The US launched its strike during its chaotic withdrawal
The Pentagon had originally claimed that the strike attempted to hit an Islamic State suicide bomber who posed an urgent threat to US-led soldiers at the airport as they executed the final stages of withdrawal from Afghanistan.
The US launched its strike during the peak of its chaotic withdrawal from Afghanistan.
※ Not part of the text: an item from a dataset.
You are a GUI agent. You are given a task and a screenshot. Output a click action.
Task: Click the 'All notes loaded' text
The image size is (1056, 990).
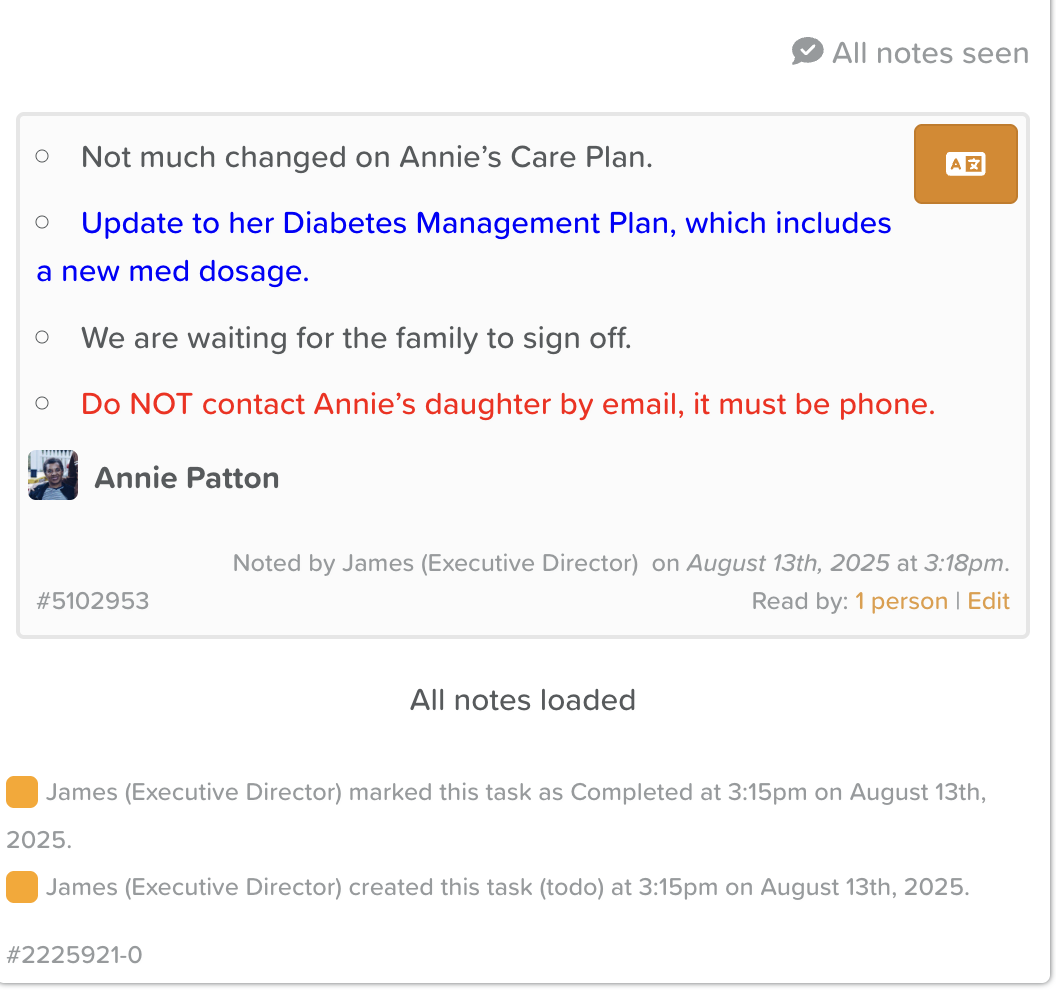(523, 700)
On August 29, the US military destroyed a white Toyota Corolla which it claimed was laden with explosives.
The US claimed they thwarted an attack from IS in Khorasan, but the family of the driver reported that he was working for an NGO and that ten people including 7 children were killed in the strike.
According to the Pentagon's inspector general, US personnel assumed the building next to the attack site was vacant, and those in charge of analyzing satellite footage did not see a youngster entering the observation area two minutes before the hit.
The US concluded that the fatal attack on August 26 was carried out with a bomb hidden in a computer bag.
Said explained that when the American military saw two men exchanging a computer bag three days later, they immediately believed that the two men being watched belonged to ISIS. "It was actually a simple computer bag," he added.
The report recommends, in particular, a review of pre-strike procedures to assess the presence of civilians.
The US military pursued the wrong car
Said stressed that the responsibility for the failure cannot be bestowed on one person, and that determining whether a punishment is due is not his responsibility.
He explained that the military had information about an imminent attack that involved a white Toyota Corolla, but the US military pursued the wrong car.
The investigation included 29 people interrogated under oath, including 22 direct participants in the strike.
In mid-September, Washington admitted that it had killed 10 civilians, including seven children, in the drone strike the US airforce carried out in Kabul.
Confirmation of civilian casualties bolsters critics of the chaotic withdrawal of the US and the evacuation of Afghan allies, which was sparked the biggest crisis yet for the Biden administration.